3. September, 2008
There is no longer any doubt that in getting a “cold shower” from the economy;a lot of Latvian companies are already experiencing harsh times and will continue to experience them for some time yet. However, as an incorrigible optimist, it strikes me that there is good news too. Firstly, remembering my days as a student, I always had a clearer mind following a cold shower and new reserves of energy and ideas were awoken within my body. Secondly, in contrast to the disproportionately rapid growth of recent years, entrepreneurs are currently being forced to revisit their core values through the formation of product quality, employee development, organisational effectiveness and brand experience. For many companies, the economic crisis also means a significant reduction in volumes of business which is hard to accept psychologically, but which may even turn out to very healthy in the long-term.
Some time ago, Bo Burlingham, an American journalist and editor of several magazines, wrote an unbelievably inspirational book with the title, “Small Giants” which the Financial Times picked out as one of the business books of the year. It is a story about 12 different companies who made the deliberate decision not to be the biggest, but rather the best player in their fields. Among them Burlingham studied the cases of such model companies as Anchor Brewing beer brewery, Union Square Hospitality Group restaurant group (consistently rated among the Top 3 New York restaurants), Righteous Babe Records sound recording studio, Zingerman’s Community of Business delicatessen producer and another eight “small giants”.
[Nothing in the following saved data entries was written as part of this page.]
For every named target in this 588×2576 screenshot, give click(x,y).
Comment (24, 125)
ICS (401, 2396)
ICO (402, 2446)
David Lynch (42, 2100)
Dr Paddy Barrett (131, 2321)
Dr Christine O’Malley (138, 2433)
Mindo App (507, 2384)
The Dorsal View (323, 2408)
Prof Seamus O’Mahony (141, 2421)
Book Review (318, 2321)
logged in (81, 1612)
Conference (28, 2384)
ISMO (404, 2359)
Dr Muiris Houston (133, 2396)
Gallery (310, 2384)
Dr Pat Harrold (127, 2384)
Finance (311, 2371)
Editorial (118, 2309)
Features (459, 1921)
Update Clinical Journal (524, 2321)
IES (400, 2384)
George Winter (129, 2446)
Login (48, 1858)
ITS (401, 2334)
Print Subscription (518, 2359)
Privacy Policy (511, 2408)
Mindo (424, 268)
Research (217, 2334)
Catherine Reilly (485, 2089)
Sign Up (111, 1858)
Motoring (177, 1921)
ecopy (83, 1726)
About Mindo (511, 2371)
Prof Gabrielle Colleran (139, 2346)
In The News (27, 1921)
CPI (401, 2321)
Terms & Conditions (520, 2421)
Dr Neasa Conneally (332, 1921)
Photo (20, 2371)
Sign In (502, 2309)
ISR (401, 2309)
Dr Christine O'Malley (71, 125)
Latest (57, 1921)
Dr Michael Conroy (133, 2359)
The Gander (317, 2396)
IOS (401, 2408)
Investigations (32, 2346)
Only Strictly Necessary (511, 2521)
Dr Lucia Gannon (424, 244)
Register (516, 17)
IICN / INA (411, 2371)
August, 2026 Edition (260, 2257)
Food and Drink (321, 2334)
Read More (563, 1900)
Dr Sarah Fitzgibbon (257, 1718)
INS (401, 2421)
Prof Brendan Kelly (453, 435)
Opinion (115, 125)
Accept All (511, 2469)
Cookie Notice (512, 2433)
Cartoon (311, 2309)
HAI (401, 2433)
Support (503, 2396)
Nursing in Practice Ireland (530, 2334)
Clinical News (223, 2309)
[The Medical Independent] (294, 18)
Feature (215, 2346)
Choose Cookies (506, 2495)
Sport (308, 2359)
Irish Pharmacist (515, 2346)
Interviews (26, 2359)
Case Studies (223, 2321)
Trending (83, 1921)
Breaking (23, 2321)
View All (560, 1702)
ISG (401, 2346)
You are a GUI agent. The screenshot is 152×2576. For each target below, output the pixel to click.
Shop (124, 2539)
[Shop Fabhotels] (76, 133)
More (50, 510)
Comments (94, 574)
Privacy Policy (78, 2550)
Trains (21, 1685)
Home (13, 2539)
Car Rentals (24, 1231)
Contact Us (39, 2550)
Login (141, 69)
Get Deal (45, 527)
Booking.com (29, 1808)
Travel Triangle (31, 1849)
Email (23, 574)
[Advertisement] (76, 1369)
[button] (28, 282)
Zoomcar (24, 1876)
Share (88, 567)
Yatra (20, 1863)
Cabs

Listening to the stories of the heads of the chosen companies about the course of development of the companies nurtured by them, as well as the challenges they faced, their mistakes and success factors, the author of the book arrives at several interesting conclusions which are true to all of these success stories.
Firstly, the priority of all of these companies is to create an outstanding product or service, as opposed to a desire to be the biggest, fast growing or most profitable company in their field. More precisely, they are constantly fighting to stay small, inimitable and manageable. For all of the bosses of these companies, the product they have created is firstly the fruit of a heartfelt love and only secondly a source of profit. Secondly, each “small giant” has its own special mojo or magical charm which can be felt by both its employees and clients. In marketing this could be referred to as the brand personality which is unique to these small giants. All of these companies possess a common operational thread characterised by sympathetic and close relationships with employees, clients, suppliers, society and the environment in which they are operating. And not infrequently, providing direct support to the local community becomes the highest challenge of all, the big mission and source of joy. And as everyone knows, it is not possible to buy true joy.
There are various obstacles to being and remaining the best. Firstly, there is a prevalent stereotype in society and the business environment that a company’s success is measured according to data regarding the increase in its turnover. This necessitates continual expansion, development of new products, services and distribution channels, regional and international development which more often than not undermines a company’s ability to retain its outstanding quality standards and preserve personal relationships between employees, suppliers, partners and clients. Likewise, increased pressure comes from a growing number of clients who have come to trust a wonderful product and have recommended it to their friends and acquaintances. Accordingly, rapid growth goes hand in hand with the huge possibility of becoming less competitive and becoming average or good, but no longer being outstanding.
This prompted me to think that in light of the continual and unsuccessful search for a Latvian Nokia, perhaps we should strive for excellence on a smaller scale locally rather than continually attempting to create our own CocaCola, Apple or Bodyshop.
The first and most visible small giant in Latvia which came to my mind whilst reading the book is the Vincents restaurant. It conforms to all of the criteria for a small giant, particularly so, taking the recent past into account when Vincents deliberately reduced its volume of business and decided to stop serving lunch so that it could devote all of its energy and imagination to an unforgettable and gastronomically pleasure filled dinner experience. The face of Vincents and its main chef is a man whose name is known to almost every resident of Latvia and almost every prominent visitor to Latvia and who can often be seen in the presence of diners whom he is introduced to and often entertains with his captivating range of stories. Mārtiņš Rītiņš has trained Latvia’s best chefs of whom the majority have gone on to open their own restaurants. This is a chef who knows each of his suppliers personally, who actively works for the benefit of society by tirelessly explaining the value of healthy nutrition and promoting the slow food movement and who in the near future is planning to open the doors of Latvia’s innovative school of gastronomy.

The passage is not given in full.